Stored data entries:

* * * * * * *

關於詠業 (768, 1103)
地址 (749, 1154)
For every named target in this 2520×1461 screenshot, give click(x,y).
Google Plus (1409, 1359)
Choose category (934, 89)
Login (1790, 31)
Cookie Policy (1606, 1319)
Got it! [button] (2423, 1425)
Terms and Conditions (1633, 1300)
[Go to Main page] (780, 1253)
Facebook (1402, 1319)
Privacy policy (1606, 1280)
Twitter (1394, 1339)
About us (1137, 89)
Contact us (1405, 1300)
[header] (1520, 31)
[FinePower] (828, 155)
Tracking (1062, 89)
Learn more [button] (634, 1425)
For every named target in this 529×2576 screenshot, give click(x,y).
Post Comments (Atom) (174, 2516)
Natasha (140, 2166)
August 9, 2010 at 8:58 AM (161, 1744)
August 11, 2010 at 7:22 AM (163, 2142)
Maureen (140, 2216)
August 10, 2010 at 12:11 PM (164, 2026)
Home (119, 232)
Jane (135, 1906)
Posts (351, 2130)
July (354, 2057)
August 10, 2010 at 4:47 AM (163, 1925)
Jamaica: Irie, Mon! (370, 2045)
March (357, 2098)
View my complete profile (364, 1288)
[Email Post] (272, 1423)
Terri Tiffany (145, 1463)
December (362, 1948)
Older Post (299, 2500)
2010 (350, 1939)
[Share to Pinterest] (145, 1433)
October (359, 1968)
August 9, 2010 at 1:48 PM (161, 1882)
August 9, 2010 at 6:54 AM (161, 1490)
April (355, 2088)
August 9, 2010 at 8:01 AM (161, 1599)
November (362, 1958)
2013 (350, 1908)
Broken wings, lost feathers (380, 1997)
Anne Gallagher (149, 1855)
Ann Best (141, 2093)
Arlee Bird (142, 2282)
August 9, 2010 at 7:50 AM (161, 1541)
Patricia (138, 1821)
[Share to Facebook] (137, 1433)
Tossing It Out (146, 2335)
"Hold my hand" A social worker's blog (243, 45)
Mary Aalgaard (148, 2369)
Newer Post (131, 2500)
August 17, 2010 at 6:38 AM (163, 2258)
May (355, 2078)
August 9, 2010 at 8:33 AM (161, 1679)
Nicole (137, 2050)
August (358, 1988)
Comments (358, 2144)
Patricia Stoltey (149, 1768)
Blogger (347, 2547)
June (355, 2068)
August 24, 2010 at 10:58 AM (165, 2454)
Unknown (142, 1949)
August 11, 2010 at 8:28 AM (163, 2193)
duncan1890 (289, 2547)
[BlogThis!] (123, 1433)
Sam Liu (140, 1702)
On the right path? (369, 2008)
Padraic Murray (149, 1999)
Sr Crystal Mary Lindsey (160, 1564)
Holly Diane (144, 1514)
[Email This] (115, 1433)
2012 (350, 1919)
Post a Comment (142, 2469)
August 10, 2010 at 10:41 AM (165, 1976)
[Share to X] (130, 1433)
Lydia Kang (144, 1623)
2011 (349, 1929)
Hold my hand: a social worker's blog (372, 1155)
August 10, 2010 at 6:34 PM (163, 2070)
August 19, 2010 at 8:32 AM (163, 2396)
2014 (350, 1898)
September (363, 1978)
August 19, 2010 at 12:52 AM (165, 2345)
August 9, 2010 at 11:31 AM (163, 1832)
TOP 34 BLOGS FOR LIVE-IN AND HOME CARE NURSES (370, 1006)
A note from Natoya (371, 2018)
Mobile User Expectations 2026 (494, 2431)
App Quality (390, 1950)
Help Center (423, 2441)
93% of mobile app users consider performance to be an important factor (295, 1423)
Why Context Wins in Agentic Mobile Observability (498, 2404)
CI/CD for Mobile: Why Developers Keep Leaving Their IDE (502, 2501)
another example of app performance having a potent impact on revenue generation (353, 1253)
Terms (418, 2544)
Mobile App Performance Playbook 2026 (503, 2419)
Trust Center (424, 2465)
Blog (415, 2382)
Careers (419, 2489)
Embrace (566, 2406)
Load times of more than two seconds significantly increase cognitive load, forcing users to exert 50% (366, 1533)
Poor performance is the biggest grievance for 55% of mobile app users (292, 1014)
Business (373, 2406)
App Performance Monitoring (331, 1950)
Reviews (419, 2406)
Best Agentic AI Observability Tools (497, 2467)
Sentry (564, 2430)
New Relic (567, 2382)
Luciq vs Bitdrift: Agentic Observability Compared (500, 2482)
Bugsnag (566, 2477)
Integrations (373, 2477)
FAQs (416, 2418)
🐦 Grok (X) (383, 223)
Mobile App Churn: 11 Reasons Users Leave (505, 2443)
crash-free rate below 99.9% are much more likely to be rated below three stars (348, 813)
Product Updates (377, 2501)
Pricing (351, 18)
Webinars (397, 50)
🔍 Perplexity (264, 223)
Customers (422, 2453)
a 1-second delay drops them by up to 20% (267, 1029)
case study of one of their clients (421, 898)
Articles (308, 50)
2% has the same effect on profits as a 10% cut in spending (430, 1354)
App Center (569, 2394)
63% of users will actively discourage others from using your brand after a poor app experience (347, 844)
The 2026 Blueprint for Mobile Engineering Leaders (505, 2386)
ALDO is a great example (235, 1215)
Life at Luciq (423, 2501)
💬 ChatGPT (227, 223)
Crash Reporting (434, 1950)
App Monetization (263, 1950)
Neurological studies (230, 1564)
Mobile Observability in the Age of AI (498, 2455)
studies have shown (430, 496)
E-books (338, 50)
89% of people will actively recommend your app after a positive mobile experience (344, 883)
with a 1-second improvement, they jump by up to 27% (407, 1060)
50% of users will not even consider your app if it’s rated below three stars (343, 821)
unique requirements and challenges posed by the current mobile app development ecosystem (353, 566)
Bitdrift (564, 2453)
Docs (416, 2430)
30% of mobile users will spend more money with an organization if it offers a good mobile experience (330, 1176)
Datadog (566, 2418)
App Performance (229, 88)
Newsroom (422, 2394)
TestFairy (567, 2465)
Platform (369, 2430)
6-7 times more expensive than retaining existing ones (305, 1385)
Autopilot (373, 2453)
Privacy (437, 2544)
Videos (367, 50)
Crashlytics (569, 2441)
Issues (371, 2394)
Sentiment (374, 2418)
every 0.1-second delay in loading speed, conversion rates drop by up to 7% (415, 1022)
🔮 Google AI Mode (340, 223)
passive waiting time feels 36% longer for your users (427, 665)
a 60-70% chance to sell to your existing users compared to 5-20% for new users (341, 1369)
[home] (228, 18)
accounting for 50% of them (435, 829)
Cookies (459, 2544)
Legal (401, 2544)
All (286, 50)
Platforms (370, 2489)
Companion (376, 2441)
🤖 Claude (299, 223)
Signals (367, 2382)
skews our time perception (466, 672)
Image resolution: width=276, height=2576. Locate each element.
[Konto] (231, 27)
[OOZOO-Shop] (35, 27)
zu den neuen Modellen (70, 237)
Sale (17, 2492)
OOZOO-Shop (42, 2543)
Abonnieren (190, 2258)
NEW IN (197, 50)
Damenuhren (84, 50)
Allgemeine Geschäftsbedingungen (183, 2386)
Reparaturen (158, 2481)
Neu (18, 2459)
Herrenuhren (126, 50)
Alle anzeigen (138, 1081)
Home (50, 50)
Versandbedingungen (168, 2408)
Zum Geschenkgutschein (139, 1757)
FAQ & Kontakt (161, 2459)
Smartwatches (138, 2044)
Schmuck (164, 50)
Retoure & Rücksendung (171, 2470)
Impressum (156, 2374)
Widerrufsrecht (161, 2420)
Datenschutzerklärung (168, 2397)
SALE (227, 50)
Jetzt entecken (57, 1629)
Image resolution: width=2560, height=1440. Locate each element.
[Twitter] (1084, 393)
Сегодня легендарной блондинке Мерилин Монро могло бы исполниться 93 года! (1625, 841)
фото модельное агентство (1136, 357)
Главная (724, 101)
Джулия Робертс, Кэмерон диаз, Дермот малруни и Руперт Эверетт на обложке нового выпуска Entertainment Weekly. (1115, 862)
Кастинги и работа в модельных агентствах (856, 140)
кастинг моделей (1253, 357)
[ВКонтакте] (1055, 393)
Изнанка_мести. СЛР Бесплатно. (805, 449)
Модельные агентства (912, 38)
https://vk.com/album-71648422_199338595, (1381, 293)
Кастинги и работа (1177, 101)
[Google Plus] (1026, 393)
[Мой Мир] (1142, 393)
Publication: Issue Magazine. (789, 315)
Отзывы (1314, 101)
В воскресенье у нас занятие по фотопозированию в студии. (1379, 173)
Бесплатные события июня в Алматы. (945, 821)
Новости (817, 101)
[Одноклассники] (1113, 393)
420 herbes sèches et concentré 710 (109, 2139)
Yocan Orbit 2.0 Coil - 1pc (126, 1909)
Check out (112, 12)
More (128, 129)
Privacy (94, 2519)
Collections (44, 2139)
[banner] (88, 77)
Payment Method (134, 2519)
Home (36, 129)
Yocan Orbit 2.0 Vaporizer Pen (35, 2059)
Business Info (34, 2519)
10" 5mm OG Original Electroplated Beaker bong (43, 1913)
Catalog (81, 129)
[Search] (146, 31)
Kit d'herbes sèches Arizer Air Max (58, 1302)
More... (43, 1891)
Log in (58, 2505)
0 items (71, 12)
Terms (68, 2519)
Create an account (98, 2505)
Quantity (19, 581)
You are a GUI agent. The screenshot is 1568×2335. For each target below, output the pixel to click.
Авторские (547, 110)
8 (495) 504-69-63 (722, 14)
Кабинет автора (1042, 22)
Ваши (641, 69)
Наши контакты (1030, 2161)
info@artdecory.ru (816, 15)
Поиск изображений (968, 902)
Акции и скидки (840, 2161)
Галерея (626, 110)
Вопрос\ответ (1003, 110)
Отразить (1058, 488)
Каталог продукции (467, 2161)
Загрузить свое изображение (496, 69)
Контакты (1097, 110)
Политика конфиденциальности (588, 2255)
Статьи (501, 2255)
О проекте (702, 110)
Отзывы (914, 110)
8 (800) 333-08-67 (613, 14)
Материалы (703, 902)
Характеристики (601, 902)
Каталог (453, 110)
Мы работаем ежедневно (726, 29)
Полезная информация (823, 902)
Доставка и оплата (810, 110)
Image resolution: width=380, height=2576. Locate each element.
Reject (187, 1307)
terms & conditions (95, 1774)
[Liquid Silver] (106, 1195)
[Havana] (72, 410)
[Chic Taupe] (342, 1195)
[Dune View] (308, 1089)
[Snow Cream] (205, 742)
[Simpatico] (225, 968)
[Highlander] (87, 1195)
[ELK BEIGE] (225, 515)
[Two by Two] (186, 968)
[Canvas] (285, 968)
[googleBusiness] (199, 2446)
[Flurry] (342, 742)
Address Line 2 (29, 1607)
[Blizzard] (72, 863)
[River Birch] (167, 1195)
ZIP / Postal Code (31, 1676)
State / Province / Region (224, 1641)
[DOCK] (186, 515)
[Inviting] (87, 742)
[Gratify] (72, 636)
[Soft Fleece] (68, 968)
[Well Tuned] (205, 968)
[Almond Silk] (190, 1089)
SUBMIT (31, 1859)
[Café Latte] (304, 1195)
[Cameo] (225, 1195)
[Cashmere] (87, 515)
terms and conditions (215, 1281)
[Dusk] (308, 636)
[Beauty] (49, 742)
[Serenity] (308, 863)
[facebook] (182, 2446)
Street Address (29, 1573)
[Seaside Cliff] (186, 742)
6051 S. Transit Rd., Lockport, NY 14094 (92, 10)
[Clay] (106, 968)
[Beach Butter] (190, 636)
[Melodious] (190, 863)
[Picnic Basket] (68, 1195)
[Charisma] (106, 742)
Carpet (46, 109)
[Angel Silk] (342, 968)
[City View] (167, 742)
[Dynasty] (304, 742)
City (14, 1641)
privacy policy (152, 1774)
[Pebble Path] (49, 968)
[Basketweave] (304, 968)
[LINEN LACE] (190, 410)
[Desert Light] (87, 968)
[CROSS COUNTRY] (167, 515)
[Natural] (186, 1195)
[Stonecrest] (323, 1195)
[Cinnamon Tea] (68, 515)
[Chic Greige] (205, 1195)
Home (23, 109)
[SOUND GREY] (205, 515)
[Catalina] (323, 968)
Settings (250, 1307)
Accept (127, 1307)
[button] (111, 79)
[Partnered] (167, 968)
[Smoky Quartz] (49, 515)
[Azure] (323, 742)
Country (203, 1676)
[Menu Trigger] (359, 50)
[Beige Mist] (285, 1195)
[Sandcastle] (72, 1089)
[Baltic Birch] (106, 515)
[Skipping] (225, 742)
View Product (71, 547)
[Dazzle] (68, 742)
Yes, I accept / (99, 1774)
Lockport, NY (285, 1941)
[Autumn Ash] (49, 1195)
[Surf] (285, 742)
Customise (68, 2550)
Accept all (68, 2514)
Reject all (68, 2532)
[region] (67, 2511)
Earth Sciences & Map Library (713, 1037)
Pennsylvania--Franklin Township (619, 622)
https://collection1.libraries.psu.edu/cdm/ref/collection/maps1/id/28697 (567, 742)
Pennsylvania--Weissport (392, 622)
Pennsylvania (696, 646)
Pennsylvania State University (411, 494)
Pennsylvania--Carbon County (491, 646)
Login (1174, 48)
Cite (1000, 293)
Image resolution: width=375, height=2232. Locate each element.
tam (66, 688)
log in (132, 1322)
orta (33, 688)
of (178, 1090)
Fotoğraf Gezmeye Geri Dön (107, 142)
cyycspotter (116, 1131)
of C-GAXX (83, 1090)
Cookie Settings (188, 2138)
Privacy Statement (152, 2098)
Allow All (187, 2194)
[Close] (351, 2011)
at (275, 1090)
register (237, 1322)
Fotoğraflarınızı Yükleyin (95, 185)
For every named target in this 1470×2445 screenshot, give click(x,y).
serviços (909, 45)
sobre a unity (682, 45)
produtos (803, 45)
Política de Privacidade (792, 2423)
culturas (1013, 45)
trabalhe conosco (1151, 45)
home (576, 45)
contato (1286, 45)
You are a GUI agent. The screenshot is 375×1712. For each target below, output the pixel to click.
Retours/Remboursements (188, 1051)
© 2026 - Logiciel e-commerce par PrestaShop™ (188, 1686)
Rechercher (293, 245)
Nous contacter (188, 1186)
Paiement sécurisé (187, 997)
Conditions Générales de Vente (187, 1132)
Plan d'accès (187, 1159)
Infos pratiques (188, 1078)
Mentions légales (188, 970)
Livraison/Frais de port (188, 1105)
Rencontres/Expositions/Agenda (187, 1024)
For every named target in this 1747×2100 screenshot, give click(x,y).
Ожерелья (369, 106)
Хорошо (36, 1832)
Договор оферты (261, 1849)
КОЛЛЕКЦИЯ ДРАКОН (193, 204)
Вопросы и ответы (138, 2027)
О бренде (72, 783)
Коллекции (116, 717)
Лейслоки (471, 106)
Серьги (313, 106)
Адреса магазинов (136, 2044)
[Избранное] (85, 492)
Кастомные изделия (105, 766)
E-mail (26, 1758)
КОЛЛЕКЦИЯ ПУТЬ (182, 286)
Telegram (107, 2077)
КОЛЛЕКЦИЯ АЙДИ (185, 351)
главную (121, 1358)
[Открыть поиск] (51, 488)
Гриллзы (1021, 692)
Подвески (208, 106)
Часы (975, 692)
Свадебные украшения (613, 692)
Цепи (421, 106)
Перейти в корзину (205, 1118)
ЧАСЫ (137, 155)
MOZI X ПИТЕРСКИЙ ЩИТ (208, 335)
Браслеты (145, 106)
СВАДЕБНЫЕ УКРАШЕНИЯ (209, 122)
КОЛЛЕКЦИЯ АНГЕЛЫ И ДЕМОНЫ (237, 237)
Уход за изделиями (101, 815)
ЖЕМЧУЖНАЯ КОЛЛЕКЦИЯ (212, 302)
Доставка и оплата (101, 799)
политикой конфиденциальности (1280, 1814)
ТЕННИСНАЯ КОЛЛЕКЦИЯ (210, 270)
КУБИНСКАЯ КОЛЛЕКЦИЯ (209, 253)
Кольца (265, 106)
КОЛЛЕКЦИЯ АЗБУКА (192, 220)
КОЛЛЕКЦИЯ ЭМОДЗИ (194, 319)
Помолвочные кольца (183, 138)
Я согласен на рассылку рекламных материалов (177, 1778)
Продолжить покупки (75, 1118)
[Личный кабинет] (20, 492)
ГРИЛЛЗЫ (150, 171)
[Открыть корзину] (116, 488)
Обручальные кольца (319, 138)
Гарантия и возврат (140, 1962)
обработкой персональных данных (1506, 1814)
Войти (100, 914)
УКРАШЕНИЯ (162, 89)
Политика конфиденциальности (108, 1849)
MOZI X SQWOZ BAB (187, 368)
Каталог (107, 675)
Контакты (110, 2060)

* * * * * * *

Work instruction:
Emit an exact copy of the lines spanning the start of the records to the line containing "Jamaica: Irie, Mon! (370, 2045)", inclusive, and no other output.

Reply to the exercise:
關於詠業 (768, 1103)
地址 (749, 1154)
For every named target in this 2520×1461 screenshot, give click(x,y).
Google Plus (1409, 1359)
Choose category (934, 89)
Login (1790, 31)
Cookie Policy (1606, 1319)
Got it! [button] (2423, 1425)
Terms and Conditions (1633, 1300)
[Go to Main page] (780, 1253)
Facebook (1402, 1319)
Privacy policy (1606, 1280)
Twitter (1394, 1339)
About us (1137, 89)
Contact us (1405, 1300)
[header] (1520, 31)
[FinePower] (828, 155)
Tracking (1062, 89)
Learn more [button] (634, 1425)
For every named target in this 529×2576 screenshot, give click(x,y).
Post Comments (Atom) (174, 2516)
Natasha (140, 2166)
August 9, 2010 at 8:58 AM (161, 1744)
August 11, 2010 at 7:22 AM (163, 2142)
Maureen (140, 2216)
August 10, 2010 at 12:11 PM (164, 2026)
Home (119, 232)
Jane (135, 1906)
Posts (351, 2130)
July (354, 2057)
August 10, 2010 at 4:47 AM (163, 1925)
Jamaica: Irie, Mon! (370, 2045)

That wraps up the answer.